NINTH: The Corporation shall, to the fullest extent permitted by Section 145 of the General Corporation Law of the State of Delaware, as the same may be amended and supplemented, indemnify any and all persons whom it shall have power to indemnify under said section from and against any and all of the expenses, liabilities or other matters referred to in or covered by said section. The Corporation shall advance expenses to the fullest extent permitted by said section. Such right to indemnification and advancement of expenses shall continue as to a person who has ceased to be a director, officer, employee or agent and shall inure to the benefit of the heirs, executors and administrators of such a person.

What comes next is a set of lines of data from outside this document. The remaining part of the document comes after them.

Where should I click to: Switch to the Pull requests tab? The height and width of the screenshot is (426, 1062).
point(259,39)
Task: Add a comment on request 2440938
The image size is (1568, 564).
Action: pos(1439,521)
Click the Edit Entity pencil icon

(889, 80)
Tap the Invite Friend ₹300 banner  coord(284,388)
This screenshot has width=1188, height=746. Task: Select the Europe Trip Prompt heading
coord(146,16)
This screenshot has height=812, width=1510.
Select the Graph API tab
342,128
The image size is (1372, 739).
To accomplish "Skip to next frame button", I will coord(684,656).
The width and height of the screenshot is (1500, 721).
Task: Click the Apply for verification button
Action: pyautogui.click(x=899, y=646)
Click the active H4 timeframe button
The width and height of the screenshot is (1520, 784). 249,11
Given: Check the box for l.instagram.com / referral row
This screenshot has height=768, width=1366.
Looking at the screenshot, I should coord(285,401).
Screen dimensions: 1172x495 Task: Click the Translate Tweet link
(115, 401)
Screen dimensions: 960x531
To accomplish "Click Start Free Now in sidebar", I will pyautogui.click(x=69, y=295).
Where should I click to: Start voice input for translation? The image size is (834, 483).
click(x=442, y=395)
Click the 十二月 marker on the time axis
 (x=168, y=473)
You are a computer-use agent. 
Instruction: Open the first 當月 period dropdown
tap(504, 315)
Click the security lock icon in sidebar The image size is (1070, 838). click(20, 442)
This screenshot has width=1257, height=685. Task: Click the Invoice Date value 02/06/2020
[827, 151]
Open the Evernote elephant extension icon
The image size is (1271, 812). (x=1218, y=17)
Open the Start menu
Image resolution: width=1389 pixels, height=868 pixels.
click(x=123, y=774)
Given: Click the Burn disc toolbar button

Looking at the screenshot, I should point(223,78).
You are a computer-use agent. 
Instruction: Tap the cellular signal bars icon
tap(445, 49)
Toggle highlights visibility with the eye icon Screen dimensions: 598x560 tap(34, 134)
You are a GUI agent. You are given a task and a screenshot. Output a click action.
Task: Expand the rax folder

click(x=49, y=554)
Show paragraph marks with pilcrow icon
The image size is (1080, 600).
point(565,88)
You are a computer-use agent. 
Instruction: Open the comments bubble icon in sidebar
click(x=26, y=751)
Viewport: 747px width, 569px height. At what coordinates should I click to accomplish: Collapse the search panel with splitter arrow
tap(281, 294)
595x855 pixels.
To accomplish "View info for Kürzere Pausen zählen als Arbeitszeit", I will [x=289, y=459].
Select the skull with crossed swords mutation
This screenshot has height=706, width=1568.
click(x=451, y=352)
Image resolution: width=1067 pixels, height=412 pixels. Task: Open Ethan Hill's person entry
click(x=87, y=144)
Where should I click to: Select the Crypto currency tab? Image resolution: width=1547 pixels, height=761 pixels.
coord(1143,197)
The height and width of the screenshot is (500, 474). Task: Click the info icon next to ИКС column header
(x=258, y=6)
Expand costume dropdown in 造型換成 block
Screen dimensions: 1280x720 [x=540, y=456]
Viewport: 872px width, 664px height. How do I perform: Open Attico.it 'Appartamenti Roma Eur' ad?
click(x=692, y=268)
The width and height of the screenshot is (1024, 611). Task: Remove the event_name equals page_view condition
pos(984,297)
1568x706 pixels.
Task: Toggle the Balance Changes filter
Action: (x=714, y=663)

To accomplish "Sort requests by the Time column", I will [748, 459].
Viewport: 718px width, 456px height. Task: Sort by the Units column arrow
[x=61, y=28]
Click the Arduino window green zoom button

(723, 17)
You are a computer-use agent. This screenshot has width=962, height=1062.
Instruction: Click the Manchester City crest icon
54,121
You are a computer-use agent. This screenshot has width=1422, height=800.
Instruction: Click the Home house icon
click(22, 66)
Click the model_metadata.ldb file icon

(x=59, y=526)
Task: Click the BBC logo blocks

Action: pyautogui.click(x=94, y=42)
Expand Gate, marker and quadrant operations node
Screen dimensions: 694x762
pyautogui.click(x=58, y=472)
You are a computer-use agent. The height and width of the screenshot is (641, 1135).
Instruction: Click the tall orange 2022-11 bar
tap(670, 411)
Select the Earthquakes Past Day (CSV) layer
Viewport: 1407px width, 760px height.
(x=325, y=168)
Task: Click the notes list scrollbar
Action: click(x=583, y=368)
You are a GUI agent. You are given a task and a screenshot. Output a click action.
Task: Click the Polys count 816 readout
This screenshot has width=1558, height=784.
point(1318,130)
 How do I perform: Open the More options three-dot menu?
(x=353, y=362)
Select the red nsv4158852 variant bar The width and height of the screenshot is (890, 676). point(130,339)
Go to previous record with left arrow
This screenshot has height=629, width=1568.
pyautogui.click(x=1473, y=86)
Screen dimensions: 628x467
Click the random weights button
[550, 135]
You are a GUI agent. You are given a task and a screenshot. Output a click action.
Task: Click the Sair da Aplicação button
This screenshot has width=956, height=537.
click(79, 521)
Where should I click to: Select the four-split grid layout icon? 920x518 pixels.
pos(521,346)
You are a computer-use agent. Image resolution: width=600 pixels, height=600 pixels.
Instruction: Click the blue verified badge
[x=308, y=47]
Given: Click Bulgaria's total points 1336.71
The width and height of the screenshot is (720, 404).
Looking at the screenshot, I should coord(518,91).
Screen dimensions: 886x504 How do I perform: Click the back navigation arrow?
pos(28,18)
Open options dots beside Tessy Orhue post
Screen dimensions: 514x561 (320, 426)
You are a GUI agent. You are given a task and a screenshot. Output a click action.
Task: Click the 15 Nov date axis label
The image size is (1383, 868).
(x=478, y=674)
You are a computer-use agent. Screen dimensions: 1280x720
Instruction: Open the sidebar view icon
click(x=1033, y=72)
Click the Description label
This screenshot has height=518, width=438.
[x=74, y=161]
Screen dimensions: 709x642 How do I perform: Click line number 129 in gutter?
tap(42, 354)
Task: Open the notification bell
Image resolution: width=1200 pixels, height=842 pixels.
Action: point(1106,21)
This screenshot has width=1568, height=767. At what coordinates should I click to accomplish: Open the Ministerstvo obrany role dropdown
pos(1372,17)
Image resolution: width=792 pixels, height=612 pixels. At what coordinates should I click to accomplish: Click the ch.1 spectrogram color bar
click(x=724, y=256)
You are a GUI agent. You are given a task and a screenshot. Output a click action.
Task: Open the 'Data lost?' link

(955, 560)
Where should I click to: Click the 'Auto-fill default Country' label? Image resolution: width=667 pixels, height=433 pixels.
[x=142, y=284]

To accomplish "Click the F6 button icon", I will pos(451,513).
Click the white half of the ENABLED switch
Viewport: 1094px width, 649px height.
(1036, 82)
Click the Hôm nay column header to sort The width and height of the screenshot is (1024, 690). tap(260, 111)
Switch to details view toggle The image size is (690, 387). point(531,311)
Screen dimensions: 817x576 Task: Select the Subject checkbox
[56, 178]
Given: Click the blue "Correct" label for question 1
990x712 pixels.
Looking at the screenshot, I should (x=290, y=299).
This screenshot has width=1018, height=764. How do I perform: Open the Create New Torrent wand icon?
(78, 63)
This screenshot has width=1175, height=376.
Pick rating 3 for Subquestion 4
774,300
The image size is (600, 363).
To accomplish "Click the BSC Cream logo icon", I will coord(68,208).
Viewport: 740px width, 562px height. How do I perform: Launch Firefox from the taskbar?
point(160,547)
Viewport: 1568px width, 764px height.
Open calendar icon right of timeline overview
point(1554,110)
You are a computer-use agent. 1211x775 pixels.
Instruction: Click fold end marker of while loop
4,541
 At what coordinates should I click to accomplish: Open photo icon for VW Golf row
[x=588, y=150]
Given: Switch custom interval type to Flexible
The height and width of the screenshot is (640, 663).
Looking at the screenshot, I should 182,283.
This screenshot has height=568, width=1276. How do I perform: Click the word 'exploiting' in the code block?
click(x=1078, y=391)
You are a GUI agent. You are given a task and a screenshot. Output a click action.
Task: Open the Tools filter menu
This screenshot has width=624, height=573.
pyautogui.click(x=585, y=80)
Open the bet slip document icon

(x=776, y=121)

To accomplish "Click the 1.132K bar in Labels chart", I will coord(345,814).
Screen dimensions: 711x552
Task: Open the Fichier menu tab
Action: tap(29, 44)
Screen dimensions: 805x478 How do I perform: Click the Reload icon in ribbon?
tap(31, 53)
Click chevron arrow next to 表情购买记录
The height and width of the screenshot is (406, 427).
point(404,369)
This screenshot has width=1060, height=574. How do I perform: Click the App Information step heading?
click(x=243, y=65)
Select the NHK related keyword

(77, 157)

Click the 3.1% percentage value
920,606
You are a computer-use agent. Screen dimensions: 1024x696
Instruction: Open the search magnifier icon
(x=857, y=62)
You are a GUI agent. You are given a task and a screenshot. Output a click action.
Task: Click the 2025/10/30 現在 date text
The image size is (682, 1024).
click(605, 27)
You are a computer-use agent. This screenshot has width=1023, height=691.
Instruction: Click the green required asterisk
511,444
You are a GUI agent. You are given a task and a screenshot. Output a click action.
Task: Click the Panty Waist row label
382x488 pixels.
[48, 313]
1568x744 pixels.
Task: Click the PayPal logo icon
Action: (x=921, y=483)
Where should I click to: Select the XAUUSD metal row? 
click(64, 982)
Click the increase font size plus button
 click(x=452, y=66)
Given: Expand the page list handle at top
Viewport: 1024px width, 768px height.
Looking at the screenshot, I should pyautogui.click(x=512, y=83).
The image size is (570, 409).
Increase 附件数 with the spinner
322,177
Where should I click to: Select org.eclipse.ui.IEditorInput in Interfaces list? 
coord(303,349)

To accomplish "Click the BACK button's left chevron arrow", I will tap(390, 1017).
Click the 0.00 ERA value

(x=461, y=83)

The indemnification and advancement of expenses provided for herein shall not be deemed exclusive of any other rights to which those seeking indemnification or advancement of expenses may be entitled under any Bylaw, agreement, vote of stockholders or disinterested directors or otherwise.

 

TENTH: The name and mailing address of the incorporator is:

Trent D. Davis

c/o Paulson Capital (Delaware) Corp.

1331 NW Lovejoy Street

Suite 720

Portland, Oregon 97209

 

IN WITNESS WHEREOF, the Corporation has caused this Certificate of Incorporation to be executed on this 20th day of March, 2014.